IBM Cognos TM1 Gets its Day in the Sun
1. TM1 will become the underlying engine for Cognos Planning over time.
2. TM1 will provide analytics and reporting against transaction-level data from general ledger, accounts payable, and accounts receivable systems. The intent is to expand this to include other transaction level analysis of sales, inventory, and procurement over time. 3. Cognos will combine the TM1 engine, some prepackaged Cognos 8 Reports, and Applix’s Executive Viewer (acquired in 2006), with its target set on midmarket companies looking for a combined reporting, analysis, and planning product.
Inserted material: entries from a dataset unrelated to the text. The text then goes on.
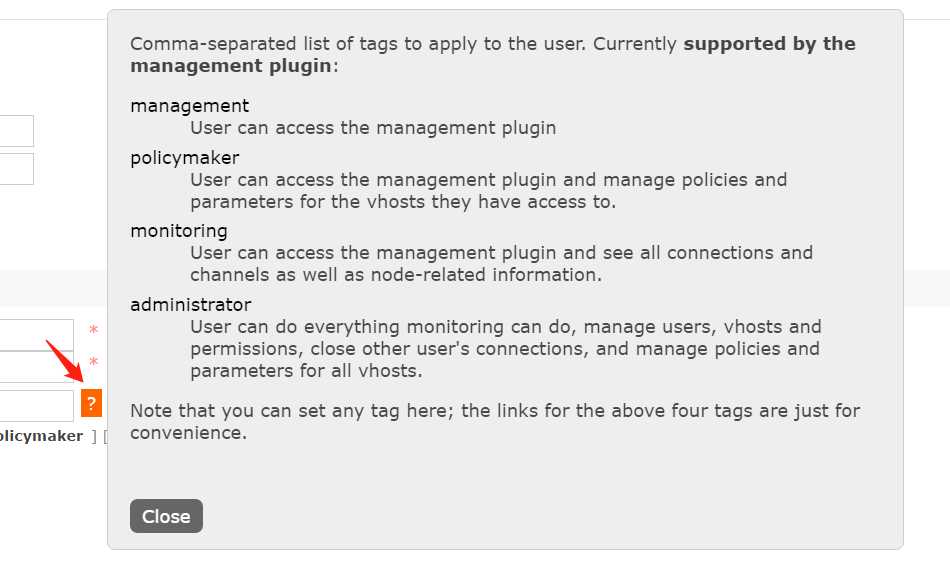Click the "User can access the management plugin" description
Viewport: 950px width, 581px height.
[373, 128]
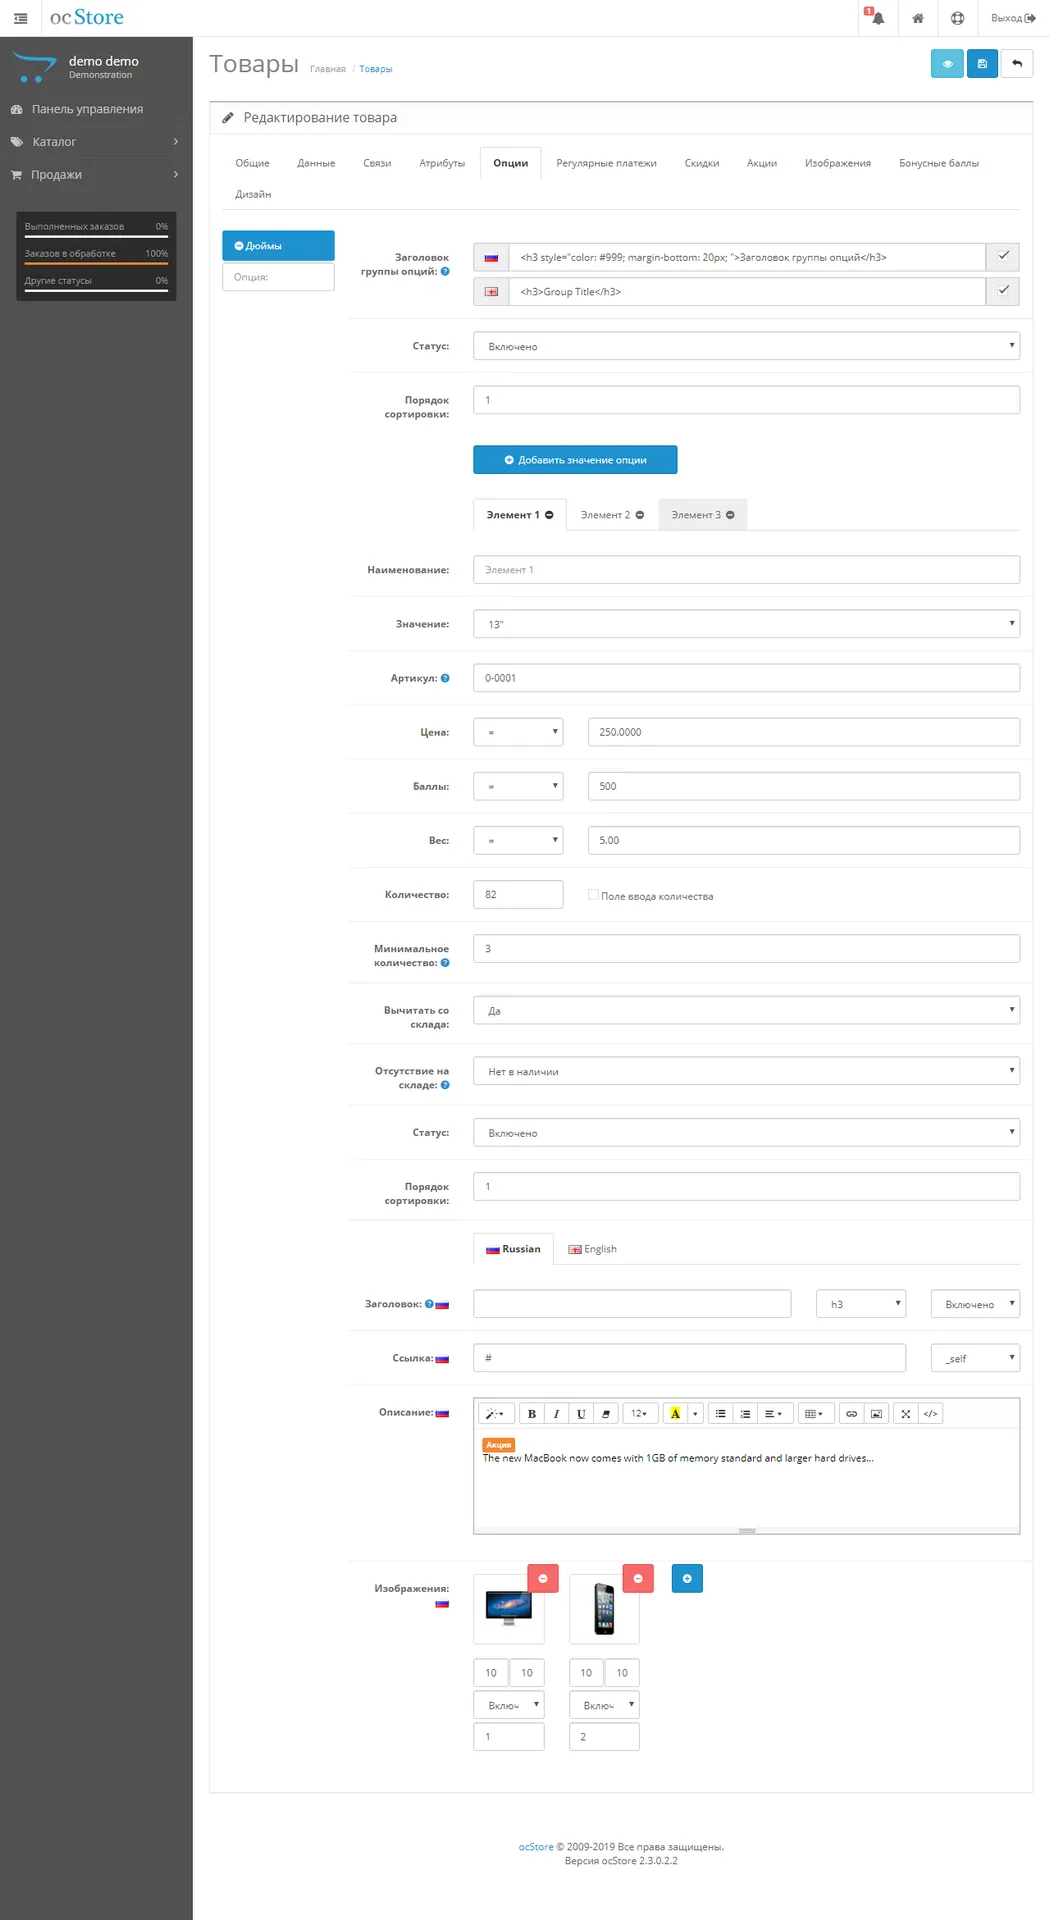Switch to the 'Атрибуты' tab
1050x1920 pixels.
pos(442,163)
The first release will provide Excel-based planning and analytics via Executive Viewer, with following releases adding reporting and additional planning capabilities. 4. TM1 will be a native data source for Cognos 8 BI instead of integrated so that it can take advantage of services such as query, scheduling, presentation, and others without any data latency that often occurs when integrating a non-native data source. Now, two years later, let's grade how they executed on the roadmap for TM1
It's been almost 2 years since I wrote an article about how IBM planned to take advantage of TM1 OLAP Server which it acquired as part of the Cognos acquisition. The article "TM1 Olap Gets its Day in the Sun " outlined how TM1 would be a strategic cog in the IBM Cognos BI and Performance Management strategy. So I decided to take a look back at that article which I wrote when I was at AMR Research (now part of Gartner) and see just how well IBM Cognos had executed on that strategy.
Below are some excepts from the article outlining the roadmap IBM Cognos laid out for analysts at the time:
1. Planning Engine - Grade=B+ TM1 is now the underlying technology for planning for new customers. Enhancements such as personal hierarchies and scenarios address some of TM1's the previous shortcomings as a planning engine. Planning down to the SKU level, which was challenging in Cognos Planning works much better in TM1. Managed contribution on TM1 includes much of the workflow functionality that Cognos Enterprise Planning clients have come to know and love. The migration path for legacy Cognos Planning clients is not seamless but IBM Cognos is not forcing a migration for those clients not yet ready to migrate. There will be a cost to migrate to TM1 server but clients will receive full credit for existing contributor licenses.
2. Transaction Analytics - Grade=B TM1 has long had a strength in financial analysis because of its in-memory architecture. Improvements in administration and resource allocation have improved performance and concurrency allowing TM1 to be an analytic engine for transation-level data stored in EDWs and load data from transaction systems into TM1 in near real-time. However, query performance may not be as strong as other read-only, preaggregated solutions.
3. Mid-Market Planning & Analysis - Grade=A IBM Cognos Express is doing very well in the mid-market as a combined planning, analysis and reporting product. They have done a very good job of packaging up functionality from many assets into an "IT-lite" but comprehensive mid-market offering and are making a big splash with it in the market place.
4. Native to Cognos 8 BI - Grade=B+ Planning, Budgeting and Forecasting or other PM applications, developed in TM1, can be accessed from within the BI portal and the BI components can access the TM1 data in real-time. Framework Manager integration enables consumption of TM1 cube data via IBM Cognos 8 BI.
There are still enhancements to be made to TM1 planning in order to lure legacy Cognos Enterprise Planning clients over to TM1 but a lot of progress has been made. Cognos Controller will remain on its existing relational technology with TM1 "ebedded" for analysis which makes sense but does not unify their PM products on the TM1 engine.
Overall, I give IBM an A-/B+ in meeting their roadmap for TM1 since the acquisition of Cognos. Former Applix clients that came over to IBM with the acquistion (who are borderline "cult-ish" about TM1) should be happy with the attention their product has gotten from Big Blue.